La storia come materia mi è sempre piaciuta, sia quella lontana che quella che sembra soltanto lontana, ma si intreccia con la vita ad esempio dei nostri nonni e quindi anche con noi. Mi piace scoprire delle curiosità del passato, come è successo proprio per questo romanzo. Certo, è una storia d’amore, non è un saggio storico, ma ho dovuto comunque documentarmi con attenzione. Il pretesto iniziale è stato scoprire come in quell’epoca la donna non aveva alcun diritto sui propri beni, che passavano dal padre, o tutore, al marito.
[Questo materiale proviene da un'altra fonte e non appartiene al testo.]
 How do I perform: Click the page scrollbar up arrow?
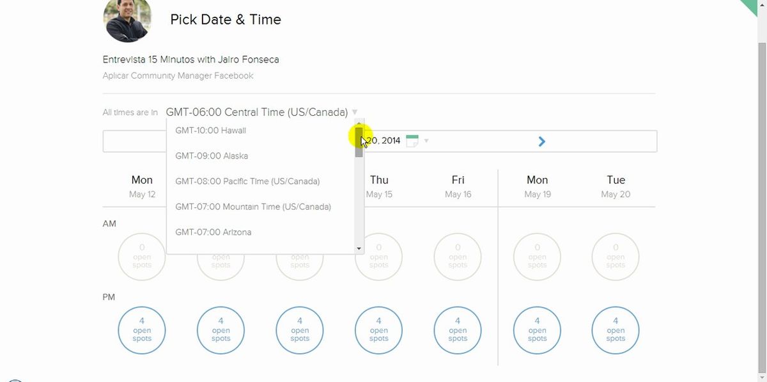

Non poteva studiare o avere ruoli nella società come gli uomini. Penso che questo, se pur scritto in un romanzo rosa, possa essere spunto di riflessione per le donne di oggi.

La stesura ha incontrato scogli o è stata fluida? In altre parole, te l’aspettavi così come è stata?
Per ogni storia c’è una parte di ricerca, ma chiaramente in questo è stata maggiore, anche perché l’ho voluto ambientare sia in India che in Inghilterra. Dovevo sapere le usanze dell’epoca, da cosa mangiavano a cosa indossavano, fino alle piccole curiosità della vita quotidiana. La difficoltà nella stesura è stata quella di usare il “voi” nei dialoghi, ma dopo un primo attimo di smarrimento sono entrata nell’atmosfera.

Ci racconti, senza spoilerare, le vicende che narri?
Alla morte dei genitori, la contessina Alison è costretta ad abbandonare l’amata India per trasferirsi in Inghilterra. La sua quotidianità non è quella delle coetanee in patria. Lei legge, scrive, pratica tiro con l’arco e con la pistola, esce a cavallo e la notte di nascosto, dal suo balcone, sale sul tetto per ammirare i tramonti. La sua quotidianità verrà però stravolta all’improvviso. Lei non è incline a lasciarsi amministrare, riuscirà a vivere all’ombra di un uomo? E incontrerà il vero amore?

La contessina Alison e un conte avido di passioni occasionali che cosa hanno da insegnare e cosa da imparare vicendevolmente?
Lei, nonostante all’epoca i matrimoni fossero per lo più combinati, sogna l’amore vero, seguendo l’esempio dei suoi genitori. Lui ha avuto l’esempio opposto e non crede all’amore, preferendo saltare da un’avventura all’altra. Entrambi sono senza famiglia, entrambi nascondono un profondo dolore e amano la parola libertà.

Le tue figure femminili non sono mai banali. Alison cosa ha in comune e di diverso con altre tue protagoniste?
Potrebbe sembrare che non abbia nulla in comune, in realtà tutte le mie protagoniste all’inizio appaiono come donne fragili o condizionate dalla società, che sia questa o quella del passato, ma nella storia prendono sempre più consapevolezza ed esprimono una forza che a volte nemmeno loro sapevano di possedere.

Ci racconti, infine, qualche usanza del tempo che hai scoperto… Per esempio la chatelaine?
La chatelaine, o catenella, era una cintura decorativa o una spilla agganciata alla cintura, da cui pendevano una serie di catene sottili e ganci, con alle estremità diversi oggetti, come piccole borsettine, un orologio, chiavi o una vinaigrette, cioè un contenitore di sali per far riprendere dagli ahimè frequenti svenimenti, dovuti ai corsetti troppo stretti, ma anche l’occorrente per il cucito o dei medicinali. E poi naturalmente quella più bella, la chatelaine da portare con sé al ballo. In quel caso poteva esserci un fazzoletto, dentro una minuscola borsetta, o del profumo.